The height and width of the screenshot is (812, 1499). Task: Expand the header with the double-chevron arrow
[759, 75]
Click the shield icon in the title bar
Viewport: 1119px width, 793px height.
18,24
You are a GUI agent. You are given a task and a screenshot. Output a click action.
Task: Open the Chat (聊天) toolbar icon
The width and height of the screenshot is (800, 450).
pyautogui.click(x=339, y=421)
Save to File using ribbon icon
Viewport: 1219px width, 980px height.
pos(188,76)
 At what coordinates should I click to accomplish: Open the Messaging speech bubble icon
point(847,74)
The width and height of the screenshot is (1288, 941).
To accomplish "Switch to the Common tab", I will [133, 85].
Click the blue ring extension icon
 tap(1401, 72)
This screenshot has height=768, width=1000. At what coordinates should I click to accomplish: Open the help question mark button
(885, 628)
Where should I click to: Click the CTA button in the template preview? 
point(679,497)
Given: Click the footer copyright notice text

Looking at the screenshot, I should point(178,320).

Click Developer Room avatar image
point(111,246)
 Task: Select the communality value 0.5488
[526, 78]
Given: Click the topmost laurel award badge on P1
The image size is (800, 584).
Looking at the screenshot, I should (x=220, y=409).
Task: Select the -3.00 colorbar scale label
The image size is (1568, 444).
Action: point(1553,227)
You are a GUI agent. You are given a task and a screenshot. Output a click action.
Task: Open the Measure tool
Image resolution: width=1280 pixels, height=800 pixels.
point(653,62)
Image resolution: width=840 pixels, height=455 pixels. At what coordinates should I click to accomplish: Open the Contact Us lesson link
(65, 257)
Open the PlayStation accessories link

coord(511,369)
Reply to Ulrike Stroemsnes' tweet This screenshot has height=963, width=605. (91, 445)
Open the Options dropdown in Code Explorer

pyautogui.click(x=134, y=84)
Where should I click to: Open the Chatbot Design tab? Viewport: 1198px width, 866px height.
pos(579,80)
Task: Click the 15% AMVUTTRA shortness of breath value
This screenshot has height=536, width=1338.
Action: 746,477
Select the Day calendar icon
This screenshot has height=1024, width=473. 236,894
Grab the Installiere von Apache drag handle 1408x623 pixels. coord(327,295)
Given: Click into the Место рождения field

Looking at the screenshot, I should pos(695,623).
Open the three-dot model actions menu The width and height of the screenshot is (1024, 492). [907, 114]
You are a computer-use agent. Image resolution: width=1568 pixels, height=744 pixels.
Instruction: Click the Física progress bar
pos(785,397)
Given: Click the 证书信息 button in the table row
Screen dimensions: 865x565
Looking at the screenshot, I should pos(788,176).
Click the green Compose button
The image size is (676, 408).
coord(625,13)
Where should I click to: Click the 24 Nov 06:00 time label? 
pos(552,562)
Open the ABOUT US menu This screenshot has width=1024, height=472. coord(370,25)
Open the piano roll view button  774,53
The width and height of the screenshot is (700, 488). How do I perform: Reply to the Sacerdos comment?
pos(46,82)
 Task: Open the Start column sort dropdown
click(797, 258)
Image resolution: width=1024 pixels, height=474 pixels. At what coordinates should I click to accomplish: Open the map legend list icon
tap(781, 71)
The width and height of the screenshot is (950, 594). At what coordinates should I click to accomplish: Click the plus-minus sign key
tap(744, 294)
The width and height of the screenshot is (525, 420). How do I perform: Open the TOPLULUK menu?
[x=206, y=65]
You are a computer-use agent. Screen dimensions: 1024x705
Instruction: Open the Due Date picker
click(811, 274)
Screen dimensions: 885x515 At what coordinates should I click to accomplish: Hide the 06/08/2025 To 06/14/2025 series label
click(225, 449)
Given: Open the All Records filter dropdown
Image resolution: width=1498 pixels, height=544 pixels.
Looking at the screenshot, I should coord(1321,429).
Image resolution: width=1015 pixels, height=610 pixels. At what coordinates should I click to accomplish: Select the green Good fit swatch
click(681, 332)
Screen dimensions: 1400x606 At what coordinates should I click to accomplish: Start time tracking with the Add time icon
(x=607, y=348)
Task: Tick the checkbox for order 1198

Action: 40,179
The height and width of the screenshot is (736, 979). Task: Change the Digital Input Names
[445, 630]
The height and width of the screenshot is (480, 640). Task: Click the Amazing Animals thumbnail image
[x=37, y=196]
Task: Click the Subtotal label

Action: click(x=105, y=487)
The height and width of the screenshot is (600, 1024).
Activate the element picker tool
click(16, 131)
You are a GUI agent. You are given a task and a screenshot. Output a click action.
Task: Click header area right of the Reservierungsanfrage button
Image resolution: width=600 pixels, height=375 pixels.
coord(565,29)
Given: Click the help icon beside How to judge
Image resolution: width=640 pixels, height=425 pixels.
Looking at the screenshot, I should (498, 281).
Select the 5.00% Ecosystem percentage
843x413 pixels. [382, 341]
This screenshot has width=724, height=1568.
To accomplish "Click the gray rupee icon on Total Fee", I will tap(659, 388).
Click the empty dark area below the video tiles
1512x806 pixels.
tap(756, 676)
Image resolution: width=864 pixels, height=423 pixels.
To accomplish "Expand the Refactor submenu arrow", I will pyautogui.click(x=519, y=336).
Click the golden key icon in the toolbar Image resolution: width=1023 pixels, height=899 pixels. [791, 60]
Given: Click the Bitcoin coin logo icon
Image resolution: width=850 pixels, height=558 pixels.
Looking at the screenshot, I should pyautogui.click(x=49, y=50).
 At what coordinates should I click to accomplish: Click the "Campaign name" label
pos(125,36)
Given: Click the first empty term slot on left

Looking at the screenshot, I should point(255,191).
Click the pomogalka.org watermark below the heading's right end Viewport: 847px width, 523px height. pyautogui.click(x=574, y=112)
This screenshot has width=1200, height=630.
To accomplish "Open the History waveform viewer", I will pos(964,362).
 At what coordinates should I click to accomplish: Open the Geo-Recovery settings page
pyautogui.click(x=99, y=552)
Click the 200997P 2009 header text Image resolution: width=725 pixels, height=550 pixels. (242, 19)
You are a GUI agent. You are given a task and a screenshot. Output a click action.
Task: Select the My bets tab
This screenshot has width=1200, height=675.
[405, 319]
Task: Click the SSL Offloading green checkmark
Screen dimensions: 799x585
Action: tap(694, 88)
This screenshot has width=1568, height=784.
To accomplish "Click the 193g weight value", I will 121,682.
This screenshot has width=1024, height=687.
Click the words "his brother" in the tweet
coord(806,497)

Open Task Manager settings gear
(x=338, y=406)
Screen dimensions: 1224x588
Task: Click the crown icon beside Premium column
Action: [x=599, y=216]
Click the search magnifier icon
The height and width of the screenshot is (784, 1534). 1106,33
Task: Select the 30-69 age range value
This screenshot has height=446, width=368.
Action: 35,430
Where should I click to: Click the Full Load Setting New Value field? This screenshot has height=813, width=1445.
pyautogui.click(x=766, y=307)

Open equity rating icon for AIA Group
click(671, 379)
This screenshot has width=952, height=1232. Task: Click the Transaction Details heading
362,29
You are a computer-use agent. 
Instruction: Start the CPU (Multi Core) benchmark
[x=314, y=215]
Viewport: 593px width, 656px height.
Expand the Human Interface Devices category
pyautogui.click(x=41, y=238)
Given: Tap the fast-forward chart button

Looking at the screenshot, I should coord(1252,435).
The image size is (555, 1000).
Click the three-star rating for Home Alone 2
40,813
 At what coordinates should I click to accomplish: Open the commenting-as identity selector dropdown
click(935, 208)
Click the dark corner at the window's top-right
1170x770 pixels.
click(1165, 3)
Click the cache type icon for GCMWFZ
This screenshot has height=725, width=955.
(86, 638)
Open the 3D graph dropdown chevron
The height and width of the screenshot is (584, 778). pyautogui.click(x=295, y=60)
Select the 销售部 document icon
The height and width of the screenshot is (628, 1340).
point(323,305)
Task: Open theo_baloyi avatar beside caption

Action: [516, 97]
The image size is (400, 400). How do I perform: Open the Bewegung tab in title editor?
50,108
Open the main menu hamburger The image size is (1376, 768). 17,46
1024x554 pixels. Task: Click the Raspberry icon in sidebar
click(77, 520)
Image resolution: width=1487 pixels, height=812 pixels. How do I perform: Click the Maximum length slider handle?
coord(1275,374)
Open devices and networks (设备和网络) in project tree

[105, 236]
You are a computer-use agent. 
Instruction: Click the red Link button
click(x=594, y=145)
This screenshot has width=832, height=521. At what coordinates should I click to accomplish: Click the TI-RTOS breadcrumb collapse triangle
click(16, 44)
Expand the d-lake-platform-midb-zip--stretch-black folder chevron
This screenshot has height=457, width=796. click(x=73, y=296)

REQUIRED ACTION: Beginning at the line that holds "Open the main", reproduce each line of the records above down to and including the last one.

OUTPUT FOR THIS EXERCISE:
Open the main menu hamburger The image size is (1376, 768). 17,46
1024x554 pixels. Task: Click the Raspberry icon in sidebar
click(77, 520)
Image resolution: width=1487 pixels, height=812 pixels. How do I perform: Click the Maximum length slider handle?
coord(1275,374)
Open devices and networks (设备和网络) in project tree

[105, 236]
You are a computer-use agent. 
Instruction: Click the red Link button
click(x=594, y=145)
This screenshot has width=832, height=521. At what coordinates should I click to accomplish: Click the TI-RTOS breadcrumb collapse triangle
click(16, 44)
Expand the d-lake-platform-midb-zip--stretch-black folder chevron
This screenshot has height=457, width=796. click(x=73, y=296)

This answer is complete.